Ain­si, par exemple, Anne Brun, montre com­ment un enfant autiste de huit ans pris en charge par deux psy­cho­logues, dans un dis­po­si­tif asso­ciant patau­geoire et miroir, va peu à peu se construire une image de soi uni­fiée et dif­fé­ren­ciée. C’est par l’accordage, le par­tage d’affects, le dia­logue sen­so­ri-moteur au plus près du patient que ses thé­ra­peutes vont lui per­mettre la reprise de son déve­lop­pe­ment.

 Dans cer­tains dis­po­si­tifs de soin, il est pro­po­sé aux patients de regar­der des images (lec­ture de livres illus­trés, vision­nage de film). L’idée est de leur offrir un sup­port pour les aider à se figu­rer ce qu’ils ne par­viennent pas à pen­ser. Ou aider à libé­rer la parole, dans un groupe par exemple. Dans d’autres dis­po­si­tifs, le mou­ve­ment est inverse : une feuille blanche, par exemple, pour que le patient puisse y pro­je­ter ce qu’il a dans la tête (des­sin, pein­ture). 

Le psy­cho­drame ana­ly­tique offre, lui, les deux mou­ve­ments en même temps. Le patient pro­pose une scène à jouer. L’image vient donc de lui au départ, mais il va, en retour, avoir à en regar­der une autre, un peu dif­fé­rente puisqu’il va se voir jouer la scène avec des co-thé­ra­peutes. Que le mou­ve­ment parte de l’image du dedans ou de l’image du dehors, l’essentiel est qu’il y ait du mou­ve­ment, du jeu. « L’image seule ne gué­rit pas »écrit Her­vé Cha­pel­lière ; l’image peut être une pre­mière mise en forme de ce qui sans elle avait du mal à se pen­ser, mais c’est par la reprise dans le tra­vail ana­ly­tique que la « gué­ri­son » pour­ra adve­nir. « L’image a besoin des mots » conclut-il.

Ici, les auteurs-thé­ra­peutes (ortho­pho­niste, psy­chiatre, ergo­thé­ra­peute, psy­cha­na­lyste, psy­cho­logue) nous donnent à voir com­ment ils aident leurs patients à jouer avec les images (concrètes et méta­pho­riques).

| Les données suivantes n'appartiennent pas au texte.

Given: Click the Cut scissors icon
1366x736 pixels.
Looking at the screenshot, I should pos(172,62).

C’est dans la rela­tion trans­fé­ro-contre-trans­fé­ren­tielle, en étant au plus près du patient et ados­sé à un solide bagage théo­ri­co-cli­nique, qu’ils nous rendent compte de la finesse de leurs ajus­te­ments. On res­sort de la lec­ture de Jouer avec les images, enri­chi d’une palette de cou­leurs, d’images et d’idées pour pen­ser la vie psy­chique, nos patients et leurs trai­te­ments. 

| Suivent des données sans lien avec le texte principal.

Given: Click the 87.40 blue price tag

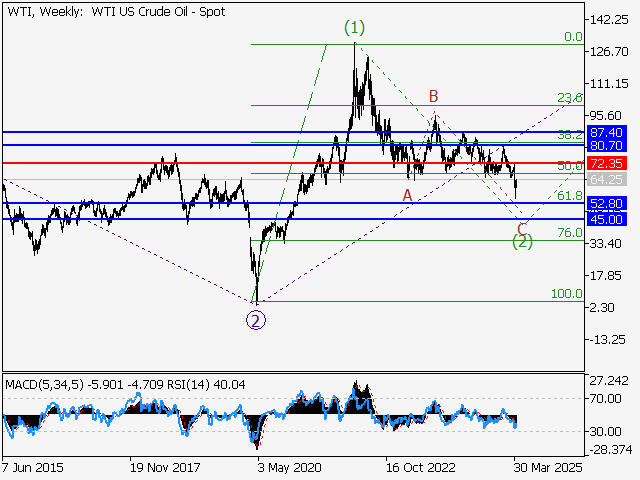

Pour finir, celles et ceux qui aiment Claude Pon­ti d’un amour « gros comme une mon­tagne par-des­sus une mon­tagne et pro­fond comme un océan dans un océan » auront le plai­sir de lire son inter­view où il dit se « mettre au ser­vice de l’histoire du des­sous ». Et pour les autres, sans doute, l’envie de le décou­vrir.

Jouer avec les images, sous la direc­tion de Sarah Byd­lows­ki, Éric Cor­bo­besse et Pierre Denis. L’en­fant, la psy­chia­trie et le psy­cha­na­lyste – Centre Alfred Binet.